As informações se baseiam em estudo de 2014 que mostrou tendência global de reestastização dos serviços. Segundo o relatório, nos últimos 15 anos houve ao menos 180 casos de remunicipalização do fornecimento de água e esgoto em 35 países, em cidades como Paris (França), Berlim (Alemanha), Buenos Aires (Argentina), Budapeste (Hungria), La Paz (Bolívia) e Maputo (Moçambique). Desse total, houve 136 casos em países de alta renda e 44 casos em países de baixa e média renda.
No mesmo período, houve um menor número de privatizações, solução adotada por Nagpur (Índia), onde a iniciativa passou por forte oposição e crítica, e Jeddah (Arábia Saudita).
O estudo, elaborado pela Unidade Internacional de Pesquisa de Serviços Públicos (PSIRU), Instituto Transnacional (TNI) e Observatório Multinacional, apontou ainda que as iniciativas de reestatização ocorreram como resposta às falsas promessas dos operadores privados e sua incapacidade de priorizar o atendimento às comunidades em detrimento do lucro, além de falta de transparência e dificuldade de monitoramento de suas atividades pelo poder público.
“Experiência direta com problemas comuns da administração privada da água — da falta de investimentos em infraestrutura, a aumentos tarifários a riscos ao meio ambiente — convenceu comunidades e autoridades de que o setor público está mais bem posicionado para fornecer serviços de qualidade a cidadãos e promover o direito humano à água”, disse o relatório das organizações.
Heller lembrou que recentemente, no Brasil, o discurso da privatização do saneamento básico voltou à tona.

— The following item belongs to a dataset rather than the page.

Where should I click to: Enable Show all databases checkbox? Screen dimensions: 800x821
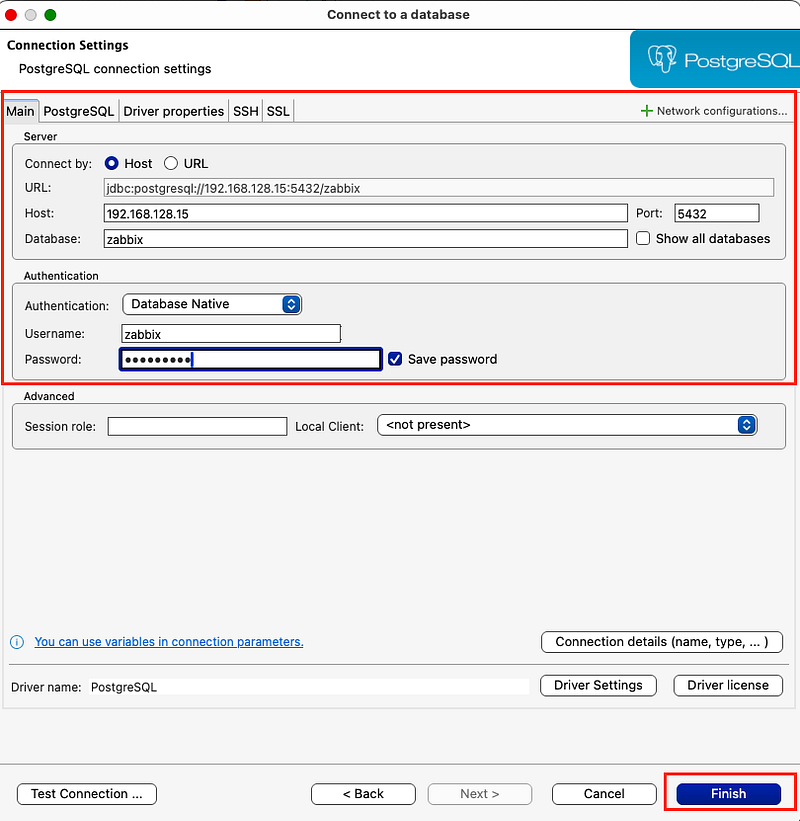(643, 239)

O Banco Nacional de Desenvolvimento Econômico e Social (BNDES) anunciou em junho que pretende ajudar o governo do estado do Rio de Janeiro a privatizar empresas, como a Companhia Estadual de Águas e Esgotos (CEDAE).
“O que podemos observar é um discurso forte no sentido de privatização do sistema, como grande saída para resolver o problema”, disse. “Mas não é essa a lição de experiências de privatização em outras partes do mundo. Por trás desse discurso poderíamos ler uma tentativa de afastamento do Estado em sua obrigação de oferecer saneamento”, declarou.

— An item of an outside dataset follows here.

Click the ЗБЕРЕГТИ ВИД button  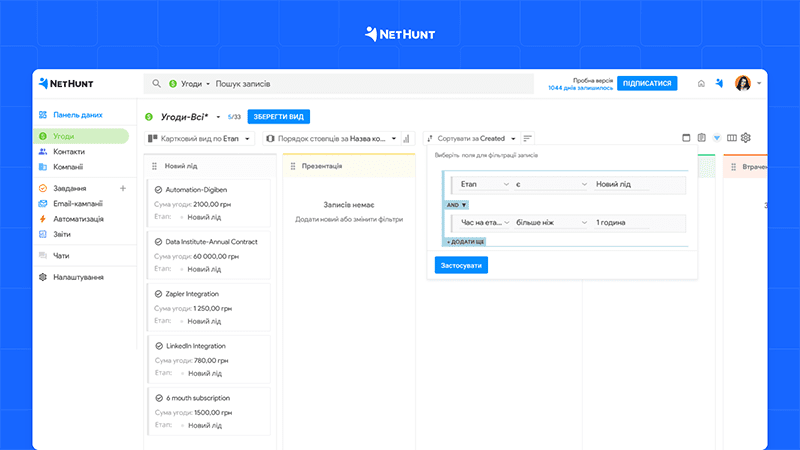click(276, 117)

Para Pedro Blois, presidente da FNU – Federação Nacional dos Urbanitários, “mais uma vez comprova-se a tese de que o governo Temer pretende mesmo transformar o Brasil numa terra arrasada, no que diz respeito também às políticas públicas, no pouco tempo que lhe resta à frente do Palácio do Planalto. Vamos lutar para derrubar essa MP no Congresso.”